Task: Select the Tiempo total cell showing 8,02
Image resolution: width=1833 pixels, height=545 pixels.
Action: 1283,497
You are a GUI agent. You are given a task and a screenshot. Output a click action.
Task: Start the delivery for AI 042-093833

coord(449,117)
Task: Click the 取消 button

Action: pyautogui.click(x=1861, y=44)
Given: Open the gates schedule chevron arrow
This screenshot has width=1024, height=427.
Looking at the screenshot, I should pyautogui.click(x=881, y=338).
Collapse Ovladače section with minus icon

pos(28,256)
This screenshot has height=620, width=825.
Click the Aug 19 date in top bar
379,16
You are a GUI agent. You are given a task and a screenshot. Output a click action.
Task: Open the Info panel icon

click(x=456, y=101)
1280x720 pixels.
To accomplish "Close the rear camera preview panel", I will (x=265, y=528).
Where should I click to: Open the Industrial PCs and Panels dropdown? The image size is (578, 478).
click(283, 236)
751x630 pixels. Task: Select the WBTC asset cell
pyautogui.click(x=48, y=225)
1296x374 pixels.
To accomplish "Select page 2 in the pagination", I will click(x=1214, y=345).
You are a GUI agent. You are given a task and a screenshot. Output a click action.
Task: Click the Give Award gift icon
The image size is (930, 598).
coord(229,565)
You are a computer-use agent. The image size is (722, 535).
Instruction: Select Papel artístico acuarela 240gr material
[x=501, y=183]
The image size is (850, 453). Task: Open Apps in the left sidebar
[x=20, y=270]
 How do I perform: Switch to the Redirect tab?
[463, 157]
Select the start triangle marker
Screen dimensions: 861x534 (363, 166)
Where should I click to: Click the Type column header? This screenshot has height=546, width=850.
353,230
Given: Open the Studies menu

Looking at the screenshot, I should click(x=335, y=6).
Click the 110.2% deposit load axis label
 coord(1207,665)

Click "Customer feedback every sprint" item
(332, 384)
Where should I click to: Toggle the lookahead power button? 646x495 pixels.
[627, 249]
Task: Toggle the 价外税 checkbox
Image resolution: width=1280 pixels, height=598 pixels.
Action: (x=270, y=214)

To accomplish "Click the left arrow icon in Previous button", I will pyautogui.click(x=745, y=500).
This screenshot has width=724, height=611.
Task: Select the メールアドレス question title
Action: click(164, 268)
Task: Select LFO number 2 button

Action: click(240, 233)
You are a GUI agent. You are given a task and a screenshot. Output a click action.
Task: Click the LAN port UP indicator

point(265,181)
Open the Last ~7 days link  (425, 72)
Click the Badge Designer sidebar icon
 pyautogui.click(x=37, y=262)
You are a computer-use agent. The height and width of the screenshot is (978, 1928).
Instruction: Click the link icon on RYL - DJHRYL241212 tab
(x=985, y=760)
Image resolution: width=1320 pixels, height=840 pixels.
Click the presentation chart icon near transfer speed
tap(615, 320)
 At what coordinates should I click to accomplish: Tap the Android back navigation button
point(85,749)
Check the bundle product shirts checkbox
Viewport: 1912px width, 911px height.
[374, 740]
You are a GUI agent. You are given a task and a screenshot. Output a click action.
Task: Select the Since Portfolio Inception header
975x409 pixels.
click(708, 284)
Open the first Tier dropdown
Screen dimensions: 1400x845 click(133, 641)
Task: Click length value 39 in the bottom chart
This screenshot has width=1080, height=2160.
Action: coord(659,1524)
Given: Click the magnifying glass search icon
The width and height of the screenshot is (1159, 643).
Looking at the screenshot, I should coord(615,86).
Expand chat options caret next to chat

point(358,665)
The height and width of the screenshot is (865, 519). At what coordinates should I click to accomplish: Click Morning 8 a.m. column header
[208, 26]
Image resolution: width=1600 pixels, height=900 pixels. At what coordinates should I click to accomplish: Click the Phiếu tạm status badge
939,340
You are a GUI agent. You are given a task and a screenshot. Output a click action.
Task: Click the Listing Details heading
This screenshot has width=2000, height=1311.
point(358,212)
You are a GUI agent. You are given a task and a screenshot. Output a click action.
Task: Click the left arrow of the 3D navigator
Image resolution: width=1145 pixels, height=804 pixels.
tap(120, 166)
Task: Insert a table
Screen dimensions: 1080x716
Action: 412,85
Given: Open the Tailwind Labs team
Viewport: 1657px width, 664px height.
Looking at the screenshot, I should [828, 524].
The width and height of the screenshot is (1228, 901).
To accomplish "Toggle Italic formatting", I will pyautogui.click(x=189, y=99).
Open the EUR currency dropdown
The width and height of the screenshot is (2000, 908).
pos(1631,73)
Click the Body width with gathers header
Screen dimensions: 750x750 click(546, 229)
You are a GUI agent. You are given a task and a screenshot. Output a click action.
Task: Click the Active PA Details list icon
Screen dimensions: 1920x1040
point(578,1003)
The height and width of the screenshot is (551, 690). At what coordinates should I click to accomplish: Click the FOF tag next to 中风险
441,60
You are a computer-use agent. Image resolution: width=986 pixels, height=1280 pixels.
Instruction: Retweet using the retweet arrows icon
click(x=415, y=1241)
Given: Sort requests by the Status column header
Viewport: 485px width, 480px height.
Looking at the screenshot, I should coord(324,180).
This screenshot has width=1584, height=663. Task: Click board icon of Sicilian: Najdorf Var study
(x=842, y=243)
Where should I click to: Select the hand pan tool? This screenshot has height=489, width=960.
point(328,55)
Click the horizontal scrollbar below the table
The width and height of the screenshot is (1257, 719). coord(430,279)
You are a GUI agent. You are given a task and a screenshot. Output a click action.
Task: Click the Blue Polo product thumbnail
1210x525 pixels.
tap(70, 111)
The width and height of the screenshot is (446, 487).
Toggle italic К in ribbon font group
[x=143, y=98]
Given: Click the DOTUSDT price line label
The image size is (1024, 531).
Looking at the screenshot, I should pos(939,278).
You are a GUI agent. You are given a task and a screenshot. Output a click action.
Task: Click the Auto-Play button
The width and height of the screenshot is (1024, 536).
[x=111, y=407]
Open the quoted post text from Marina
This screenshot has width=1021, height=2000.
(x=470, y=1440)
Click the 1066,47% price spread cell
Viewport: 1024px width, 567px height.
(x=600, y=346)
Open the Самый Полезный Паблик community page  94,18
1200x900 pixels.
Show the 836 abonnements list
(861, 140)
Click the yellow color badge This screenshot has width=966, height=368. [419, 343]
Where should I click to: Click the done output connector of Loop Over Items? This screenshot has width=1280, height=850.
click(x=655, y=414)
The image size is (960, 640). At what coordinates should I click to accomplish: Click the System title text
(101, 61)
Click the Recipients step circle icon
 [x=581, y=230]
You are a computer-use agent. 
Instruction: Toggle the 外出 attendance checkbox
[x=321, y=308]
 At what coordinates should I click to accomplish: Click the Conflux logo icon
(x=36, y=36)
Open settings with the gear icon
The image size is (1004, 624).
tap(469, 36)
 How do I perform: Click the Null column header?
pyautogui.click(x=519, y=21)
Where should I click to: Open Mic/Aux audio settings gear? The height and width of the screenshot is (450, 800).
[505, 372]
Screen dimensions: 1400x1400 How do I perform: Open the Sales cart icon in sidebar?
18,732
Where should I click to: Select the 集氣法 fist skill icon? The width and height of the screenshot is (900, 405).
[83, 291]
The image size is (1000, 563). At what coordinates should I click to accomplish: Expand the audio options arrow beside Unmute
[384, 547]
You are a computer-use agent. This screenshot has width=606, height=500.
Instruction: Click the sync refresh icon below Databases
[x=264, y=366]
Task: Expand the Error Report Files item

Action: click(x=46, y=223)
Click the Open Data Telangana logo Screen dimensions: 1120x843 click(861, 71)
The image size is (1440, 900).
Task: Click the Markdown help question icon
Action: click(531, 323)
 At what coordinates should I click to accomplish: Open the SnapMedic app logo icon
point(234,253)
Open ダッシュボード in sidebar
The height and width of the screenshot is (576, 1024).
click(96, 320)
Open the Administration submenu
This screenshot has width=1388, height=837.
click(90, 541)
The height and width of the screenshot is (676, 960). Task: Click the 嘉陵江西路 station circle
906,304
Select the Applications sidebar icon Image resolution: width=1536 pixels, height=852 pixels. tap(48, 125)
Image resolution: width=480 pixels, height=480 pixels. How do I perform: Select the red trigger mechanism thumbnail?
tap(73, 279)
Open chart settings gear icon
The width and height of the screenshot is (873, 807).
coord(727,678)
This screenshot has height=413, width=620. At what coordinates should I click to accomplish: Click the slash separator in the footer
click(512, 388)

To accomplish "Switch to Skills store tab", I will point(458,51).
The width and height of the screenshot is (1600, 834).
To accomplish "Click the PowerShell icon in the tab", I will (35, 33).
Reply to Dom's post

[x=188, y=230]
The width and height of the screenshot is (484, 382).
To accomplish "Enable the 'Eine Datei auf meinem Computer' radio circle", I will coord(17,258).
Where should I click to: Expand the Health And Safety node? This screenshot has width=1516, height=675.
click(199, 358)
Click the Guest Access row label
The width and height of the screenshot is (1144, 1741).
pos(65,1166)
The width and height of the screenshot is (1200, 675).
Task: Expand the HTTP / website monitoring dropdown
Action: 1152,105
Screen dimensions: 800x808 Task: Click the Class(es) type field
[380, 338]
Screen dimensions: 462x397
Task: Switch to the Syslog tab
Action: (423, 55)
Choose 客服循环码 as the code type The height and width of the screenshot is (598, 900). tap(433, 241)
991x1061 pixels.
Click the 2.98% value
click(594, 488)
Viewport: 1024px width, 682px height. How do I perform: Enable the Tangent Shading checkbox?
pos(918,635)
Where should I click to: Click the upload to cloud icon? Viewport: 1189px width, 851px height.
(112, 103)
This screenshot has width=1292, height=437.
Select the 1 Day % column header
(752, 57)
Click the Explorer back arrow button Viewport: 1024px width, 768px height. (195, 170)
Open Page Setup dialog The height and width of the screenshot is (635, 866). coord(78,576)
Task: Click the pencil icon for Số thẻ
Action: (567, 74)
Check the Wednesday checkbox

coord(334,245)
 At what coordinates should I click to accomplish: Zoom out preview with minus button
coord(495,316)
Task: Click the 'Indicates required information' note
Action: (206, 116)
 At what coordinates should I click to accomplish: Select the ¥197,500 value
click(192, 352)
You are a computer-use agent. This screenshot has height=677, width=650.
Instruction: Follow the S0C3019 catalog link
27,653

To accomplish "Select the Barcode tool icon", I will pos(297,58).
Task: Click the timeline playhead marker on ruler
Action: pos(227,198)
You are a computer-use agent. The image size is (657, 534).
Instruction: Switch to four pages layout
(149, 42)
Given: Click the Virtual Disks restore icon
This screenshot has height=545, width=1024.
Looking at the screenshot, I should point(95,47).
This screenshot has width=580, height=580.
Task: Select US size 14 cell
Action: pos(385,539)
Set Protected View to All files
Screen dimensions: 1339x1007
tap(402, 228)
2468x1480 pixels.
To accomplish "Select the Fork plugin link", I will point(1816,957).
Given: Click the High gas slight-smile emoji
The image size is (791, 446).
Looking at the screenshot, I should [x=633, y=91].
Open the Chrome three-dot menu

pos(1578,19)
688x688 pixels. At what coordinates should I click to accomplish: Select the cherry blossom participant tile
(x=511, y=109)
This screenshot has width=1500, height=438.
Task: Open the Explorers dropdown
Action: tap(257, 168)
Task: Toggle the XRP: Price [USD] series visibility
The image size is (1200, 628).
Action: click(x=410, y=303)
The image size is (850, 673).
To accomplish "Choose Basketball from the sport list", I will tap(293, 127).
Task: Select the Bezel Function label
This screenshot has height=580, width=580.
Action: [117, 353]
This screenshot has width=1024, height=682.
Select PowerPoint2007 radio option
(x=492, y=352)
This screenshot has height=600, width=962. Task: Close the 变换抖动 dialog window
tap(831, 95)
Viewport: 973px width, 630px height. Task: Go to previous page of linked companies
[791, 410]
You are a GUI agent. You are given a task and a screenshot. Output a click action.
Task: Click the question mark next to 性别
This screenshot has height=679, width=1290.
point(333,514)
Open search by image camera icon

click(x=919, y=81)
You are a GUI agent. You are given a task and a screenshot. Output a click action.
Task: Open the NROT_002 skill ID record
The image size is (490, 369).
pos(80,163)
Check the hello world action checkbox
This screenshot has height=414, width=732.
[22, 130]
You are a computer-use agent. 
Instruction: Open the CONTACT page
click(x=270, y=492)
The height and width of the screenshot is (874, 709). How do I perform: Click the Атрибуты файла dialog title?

======

▶ _YOUR TASK_: In the records above, find each line that holds the word "Details"; copy all such lines.

▶ _ANSWER TO THIS PROBLEM_:
Task: Click the Listing Details heading
Task: Click the Active PA Details list icon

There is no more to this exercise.